Given entries:
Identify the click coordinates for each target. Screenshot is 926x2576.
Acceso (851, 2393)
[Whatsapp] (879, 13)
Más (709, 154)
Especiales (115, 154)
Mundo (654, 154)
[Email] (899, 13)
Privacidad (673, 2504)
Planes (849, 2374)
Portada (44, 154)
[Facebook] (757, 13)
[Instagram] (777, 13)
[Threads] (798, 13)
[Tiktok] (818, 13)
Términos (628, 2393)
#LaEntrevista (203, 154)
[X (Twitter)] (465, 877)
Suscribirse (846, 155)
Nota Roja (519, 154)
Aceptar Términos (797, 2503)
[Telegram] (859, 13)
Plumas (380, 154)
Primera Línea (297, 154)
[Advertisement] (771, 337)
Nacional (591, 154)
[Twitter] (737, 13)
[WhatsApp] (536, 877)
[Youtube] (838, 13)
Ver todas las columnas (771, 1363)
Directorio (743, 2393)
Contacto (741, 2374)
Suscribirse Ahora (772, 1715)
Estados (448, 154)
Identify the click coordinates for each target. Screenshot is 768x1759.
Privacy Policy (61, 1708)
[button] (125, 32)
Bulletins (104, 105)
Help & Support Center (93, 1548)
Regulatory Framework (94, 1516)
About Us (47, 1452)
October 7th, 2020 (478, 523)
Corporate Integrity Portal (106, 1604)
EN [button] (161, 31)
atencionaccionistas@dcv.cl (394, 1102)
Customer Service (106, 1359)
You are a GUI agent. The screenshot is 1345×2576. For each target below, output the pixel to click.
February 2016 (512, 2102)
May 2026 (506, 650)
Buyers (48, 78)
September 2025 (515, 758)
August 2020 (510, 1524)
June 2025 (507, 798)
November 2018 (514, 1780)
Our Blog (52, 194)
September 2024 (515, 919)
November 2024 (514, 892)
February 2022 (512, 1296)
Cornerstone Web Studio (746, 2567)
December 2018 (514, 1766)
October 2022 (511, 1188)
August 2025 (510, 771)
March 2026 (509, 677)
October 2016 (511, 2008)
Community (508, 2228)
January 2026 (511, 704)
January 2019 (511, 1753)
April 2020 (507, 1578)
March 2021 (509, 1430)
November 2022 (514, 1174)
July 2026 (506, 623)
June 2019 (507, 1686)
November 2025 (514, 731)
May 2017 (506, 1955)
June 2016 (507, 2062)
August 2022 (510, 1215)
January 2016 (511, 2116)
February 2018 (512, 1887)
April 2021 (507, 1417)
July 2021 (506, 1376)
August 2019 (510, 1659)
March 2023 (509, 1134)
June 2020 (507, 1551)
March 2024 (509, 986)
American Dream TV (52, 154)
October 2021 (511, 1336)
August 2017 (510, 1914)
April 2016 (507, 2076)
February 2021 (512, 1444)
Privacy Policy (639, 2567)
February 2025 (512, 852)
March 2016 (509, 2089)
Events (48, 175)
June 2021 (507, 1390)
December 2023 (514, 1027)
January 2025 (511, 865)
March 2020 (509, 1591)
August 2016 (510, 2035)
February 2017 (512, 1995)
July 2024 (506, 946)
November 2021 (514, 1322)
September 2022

What the task asks:
Find and show each line of the listing with the word "target".

Completed exercise:
Identify the click coordinates for each target. Screenshot is 926x2576.
Identify the click coordinates for each target. Screenshot is 768x1759.
You are a GUI agent. The screenshot is 1345×2576. For each target below, output the pixel to click.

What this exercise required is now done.